* What is expected: Each line from the one that holds "Screen dimensions: 1112x780" to the end of the records is to be retyped exactly. Pictures are not part of the copy.

* Source material:
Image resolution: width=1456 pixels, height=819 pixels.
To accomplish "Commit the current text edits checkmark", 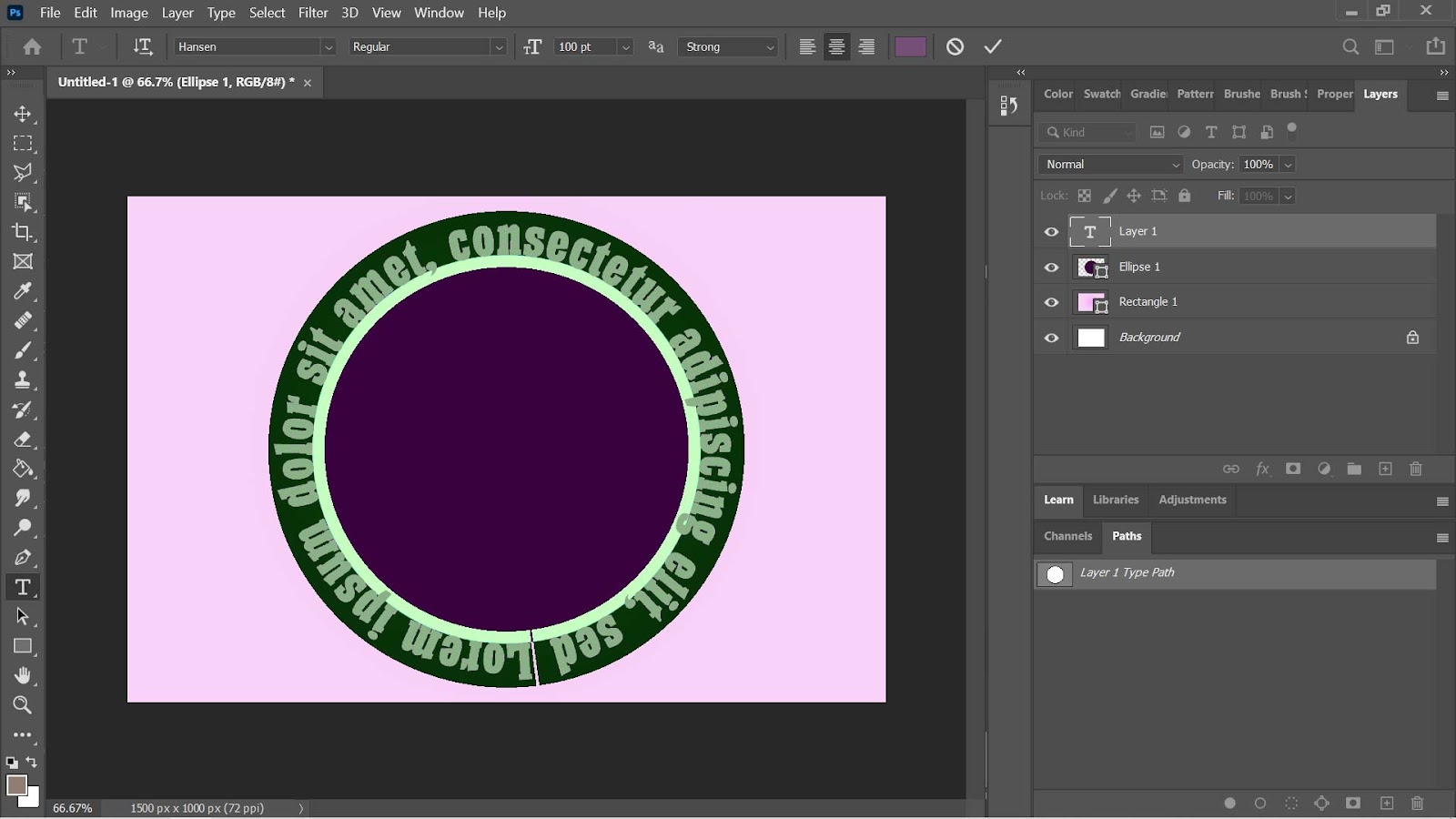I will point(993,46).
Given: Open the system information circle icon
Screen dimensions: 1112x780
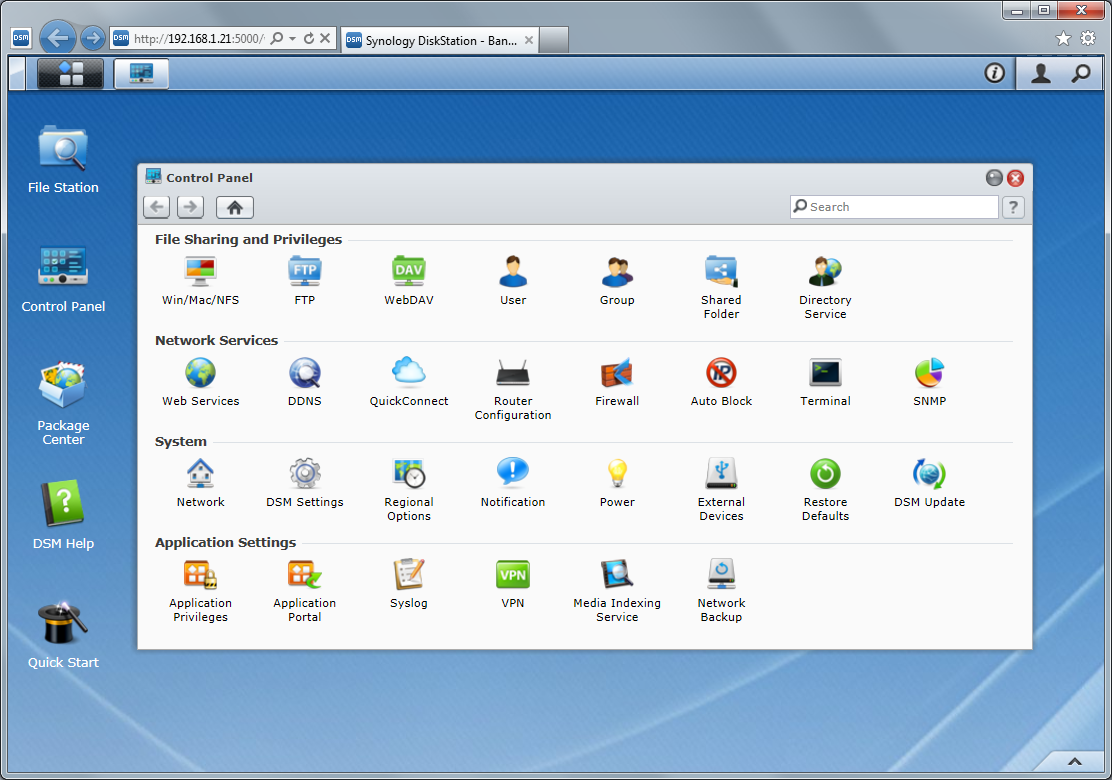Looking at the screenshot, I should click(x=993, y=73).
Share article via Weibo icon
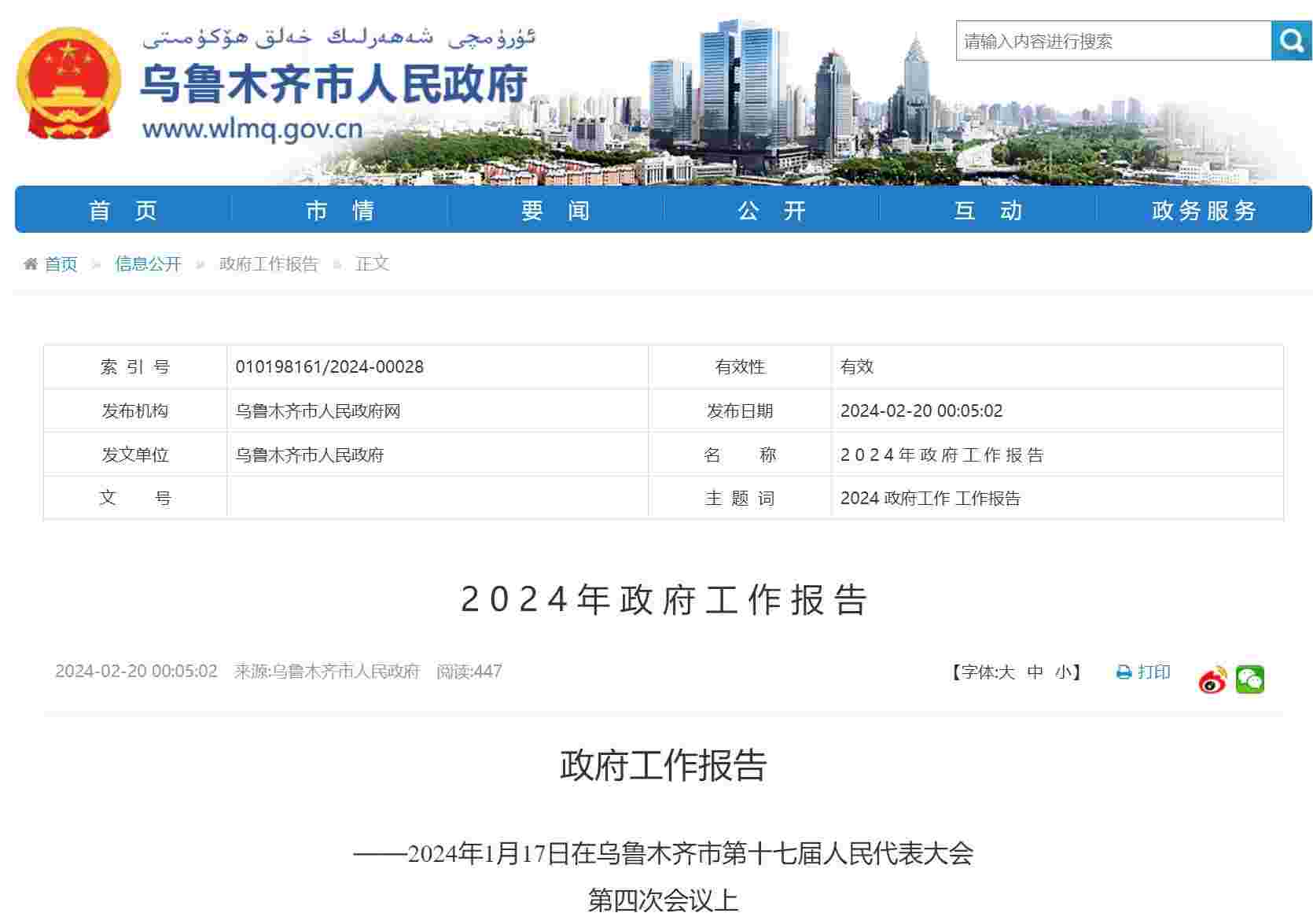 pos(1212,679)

* Answer to this exercise:
Screen dimensions: 1112x780
Looking at the screenshot, I should click(x=993, y=73).
Share article via Weibo icon
 pos(1212,679)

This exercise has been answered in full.